▶ **Task goal**
Copy the passage from the hoof wall trimming article below verbatim, starting at "Once you’ve learned" and ending at "is wearing shoes.".

▶ **Selected excerpt**
#####

Natural Trimming Series, Part 2: The Hoof Wall

For part one of this series, I focused on the all-important sole of the hoof.  Now I will move on to the hoof wall, which will be the part of the hoof you will have to regularly trim and maintain with the natural trim.

The hoof wall is the outermost layer of the horse’s hoof and can basically be divided into three parts on the bottom of the foot: the toe, the quarters, and the heel.  I’ll discuss the toe and quarters in this post though and leave the heels for another post though.

hoof wall diagram

Once you’ve learned to read the sole and remove any loose, powdery dead sole, you will take a look at the hoof wall.  Most horses who are not trimmed regularly have overgrown walls.  This inhibits the sole from functioning as it should and helping to bear the weight of the horse.  If you don’t keep the walls trimmed, sole horn will accumulate in flakes instead of slick, hard callus.  This is similar to what happens when a horse is wearing shoes.

#####

▶ **Records**
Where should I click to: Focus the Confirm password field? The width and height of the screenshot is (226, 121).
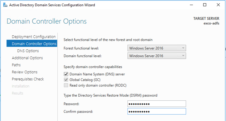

#####

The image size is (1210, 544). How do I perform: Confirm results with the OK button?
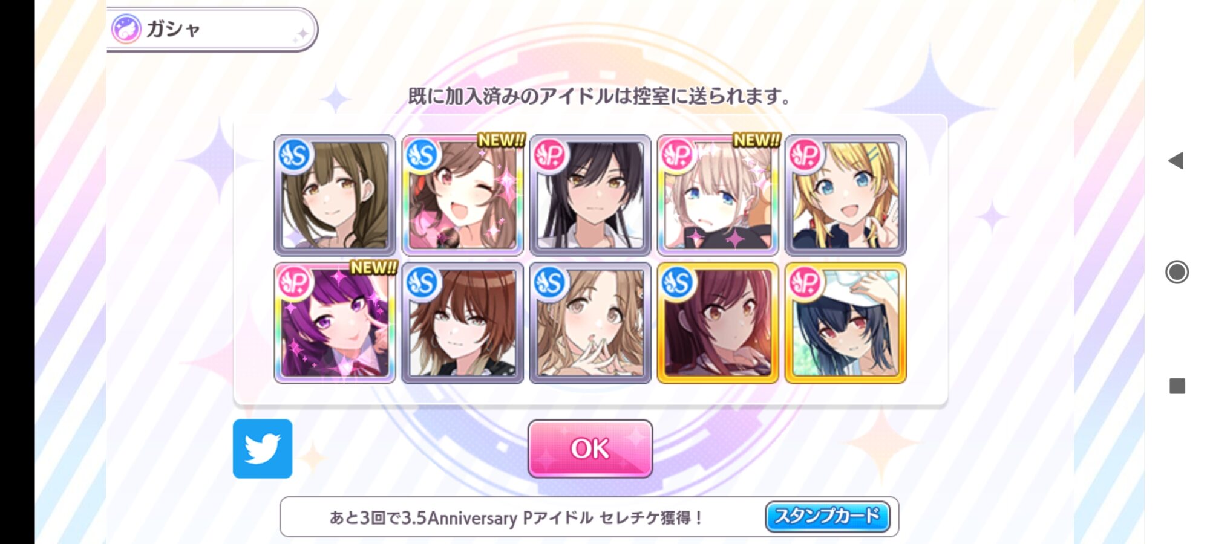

#####

▶ **Answer to this problem**
Once you’ve learned to read the sole and remove any loose, powdery dead sole, you will take a look at the hoof wall.  Most horses who are not trimmed regularly have overgrown walls.  This inhibits the sole from functioning as it should and helping to bear the weight of the horse.  If you don’t keep the walls trimmed, sole horn will accumulate in flakes instead of slick, hard callus.  This is similar to what happens when a horse is wearing shoes.